At 5/02/2006 02:59:00 PM, Blogger EHSANI2 said...


Are you a Finnish citizen? Do you have any Middle Eastern background, if I may ask?

At 5/02/2006 05:09:00 PM, Blogger SimoHurtta said...

Yes you can ask. I am an original Christian Protestant Finn and born here. My wife is a Muslim (even she is rather secular), so I have some motive what is happening in the Middle East and in this war between cultures.

Many Europeans follow with great interest these US crusades and most of us do not like at all what is happening. These wars have an effect to all of us and make our world more dangerous. And it is not the terrorists who make it more dangerous. For example in Finland before this serie of wars begun, a slim majority was ready to think of joining NATO. Now the clear majority doen't allow it. We do not want to draged in US wars around the world. Afghanistan war was still understandable and there are Finnish soldiers, but Iraq war was absolutely wrong.

I believe in democracy, but not in US "exported democracy with guns". USA has not created a single democracy since WW2, but has managed to destroy several democracies and "blessed" the world with a row of juntas and dictators.

At 5/02/2006 06:09:00 PM, Blogger EHSANI2 said...


Thanks for answering my question. Long live Finland. My best friend is from Norway incidentally!

At 5/25/2006 04:54:00 PM, Blogger John Samford said...

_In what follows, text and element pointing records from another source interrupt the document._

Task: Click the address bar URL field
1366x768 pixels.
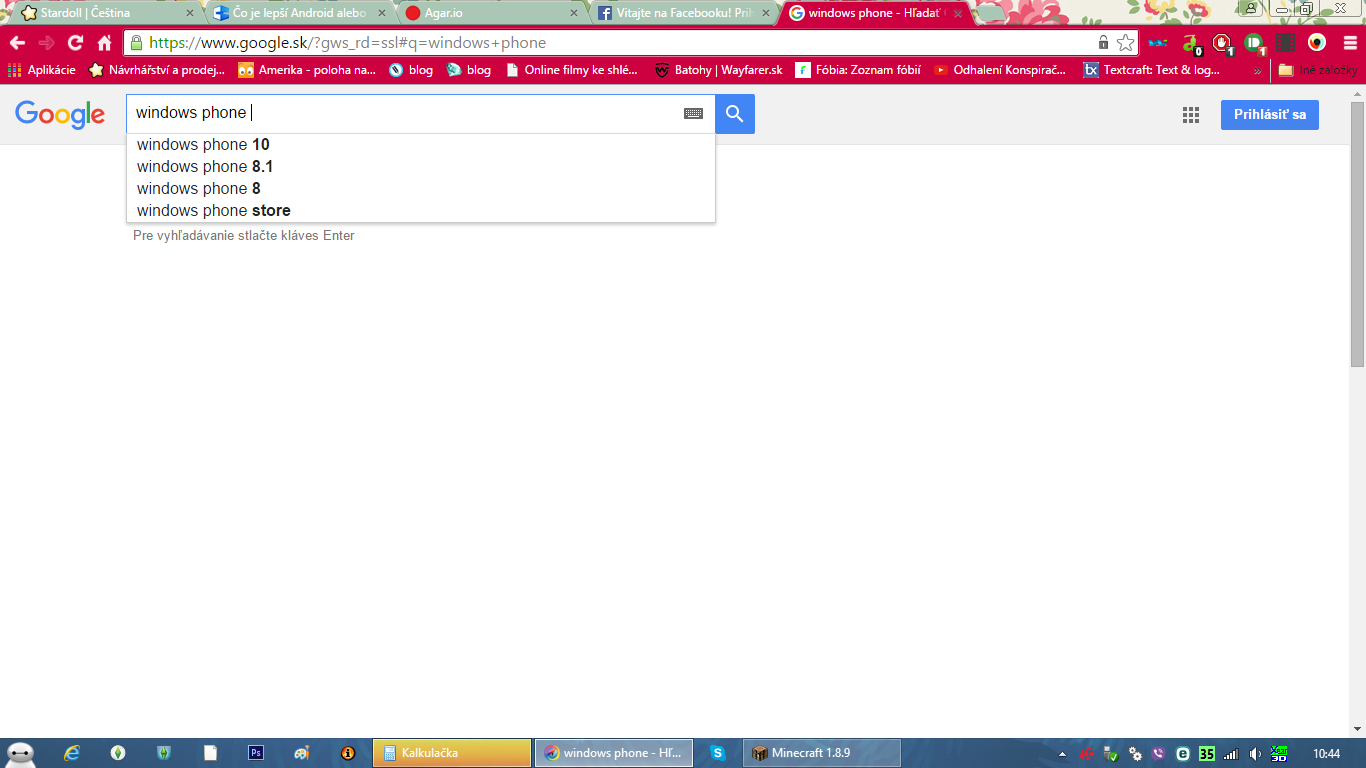Action: [600, 43]
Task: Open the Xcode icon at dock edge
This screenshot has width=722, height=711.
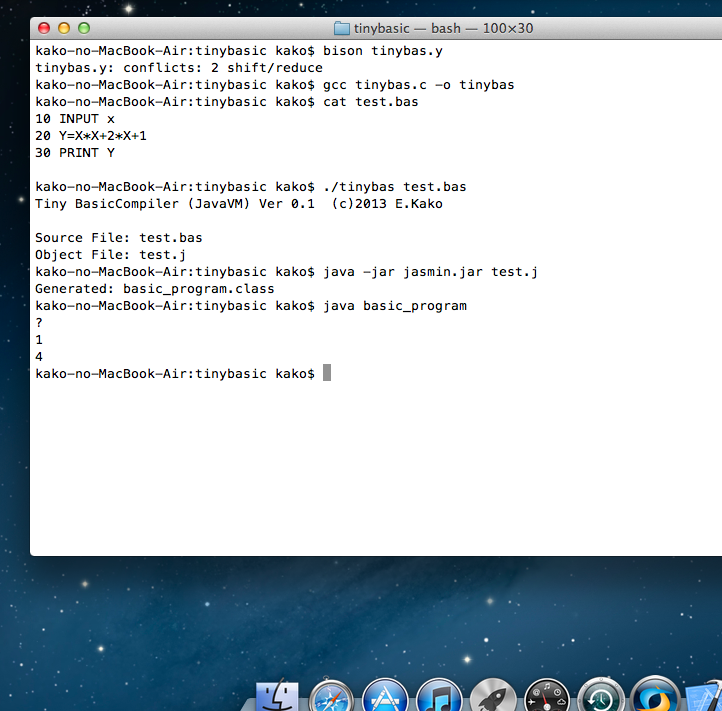Action: tap(706, 697)
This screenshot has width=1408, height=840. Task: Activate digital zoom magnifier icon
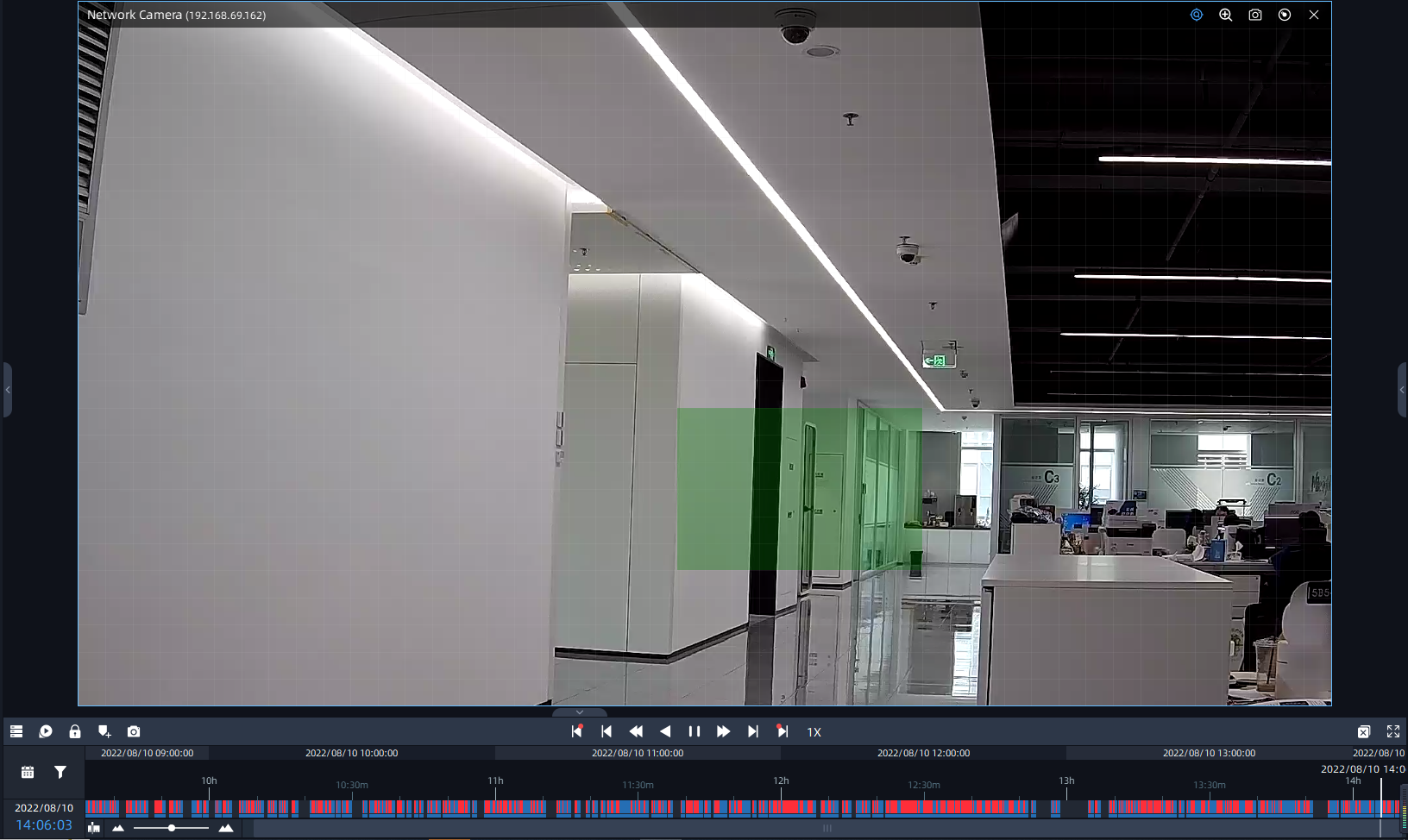(x=1225, y=15)
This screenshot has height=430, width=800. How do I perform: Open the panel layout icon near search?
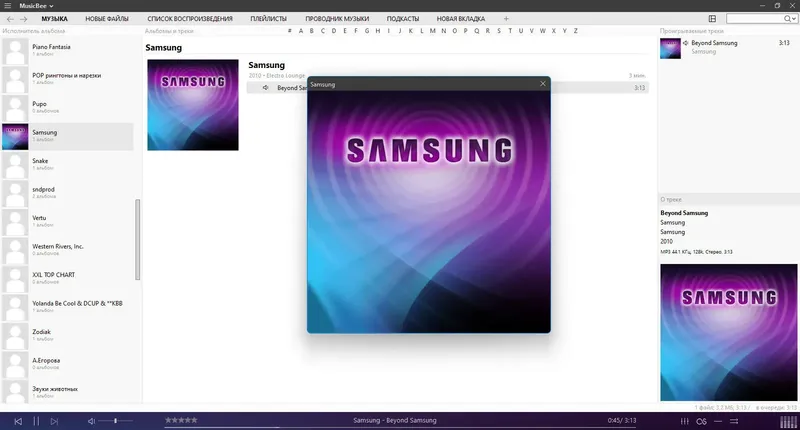[712, 19]
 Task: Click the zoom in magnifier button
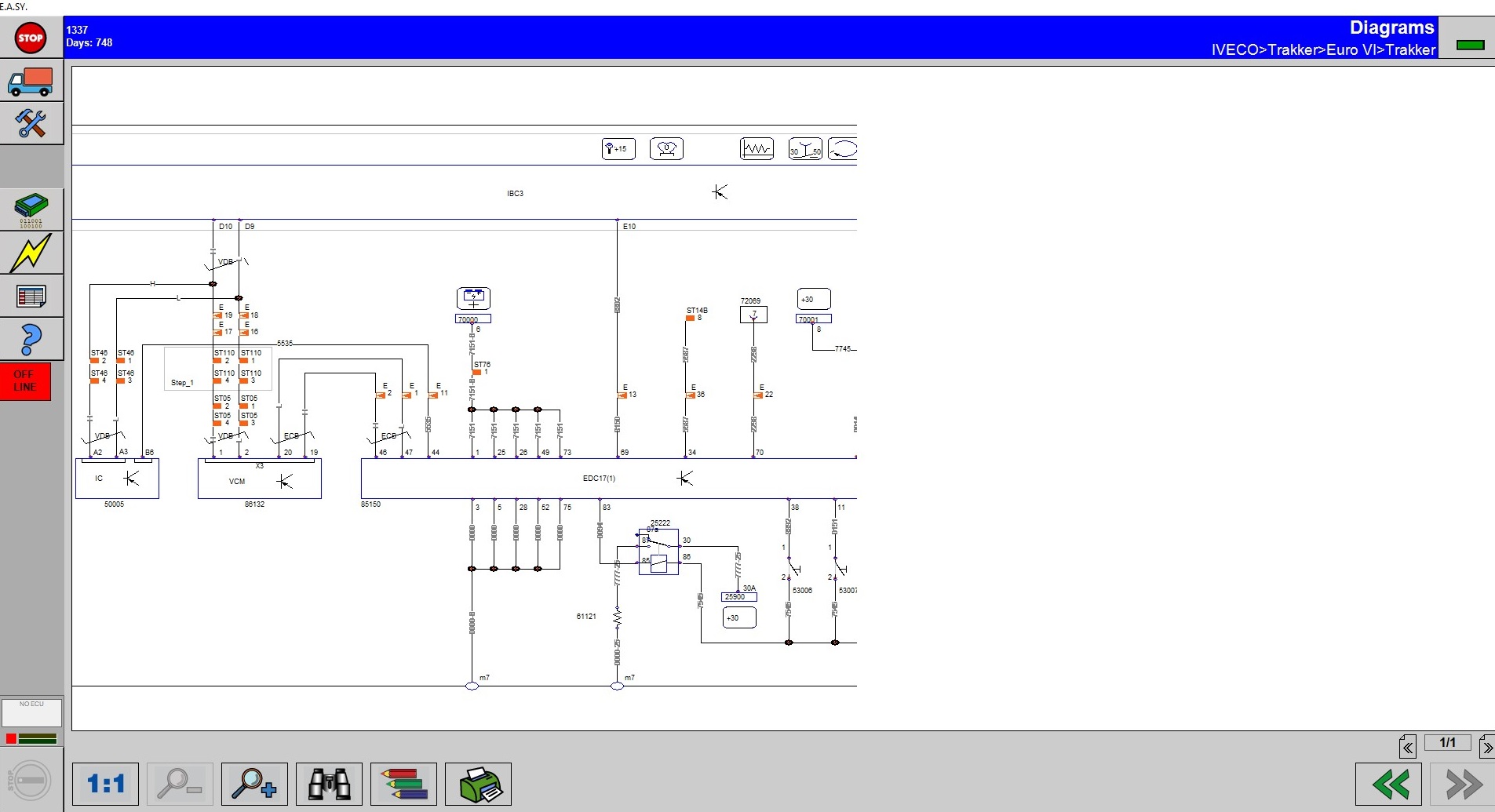(254, 784)
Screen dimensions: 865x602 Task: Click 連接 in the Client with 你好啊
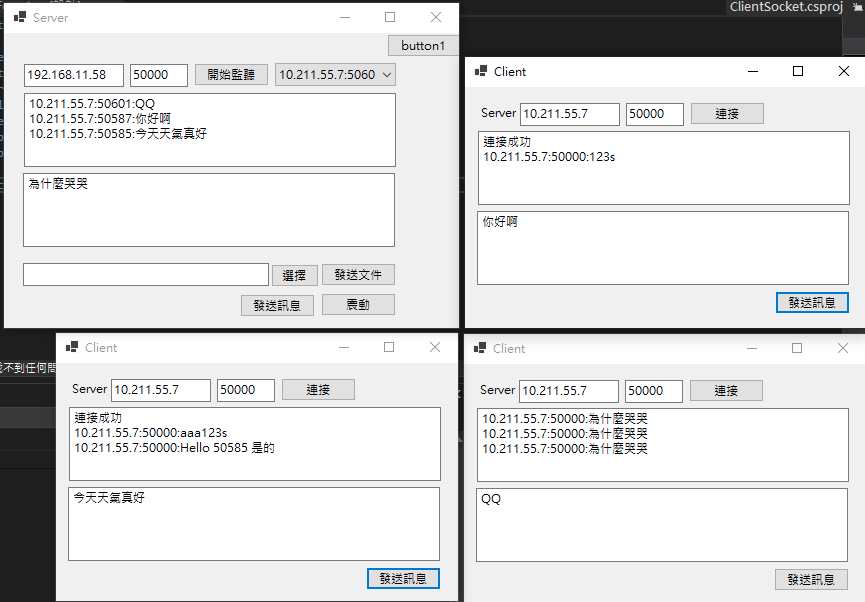pos(727,114)
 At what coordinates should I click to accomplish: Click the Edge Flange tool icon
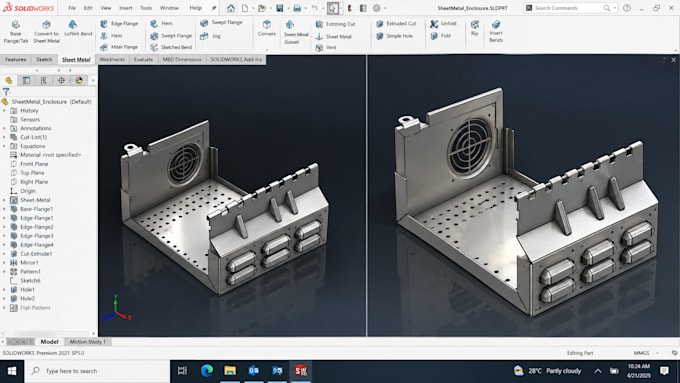point(104,24)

"I believe in democracy, but not in US "exported democracy with guns". USA has not created a single democracy since WW2, but has managed to destroy several democracies and "blessed" the world with a row of juntas and dictators."

In no particular order, Japan, S. Korea, Philipines, Israel (actually the limeys. but they stepped aside and let the USA pick up the load, so we should get the credit) Iraq, Poland, Czechoslovikia, Hungrary, Italy, Spain. There are others, but that short list is enough to demonstrate either your ignorance or that you are a liar.
In all those cases, the guns DO NOT bring democracy, they just keep the non-democratic at bay while the citizens secure their own freedom. That is the only possible way it can work.

If you think regime chanege and the War on Terror is wrong, then you don't need to be in NATO. That works out rather well, since NATO sure doesn't need Finland. BTW, Finland exists BECAUSE the USA held off the Soviets. No other reason.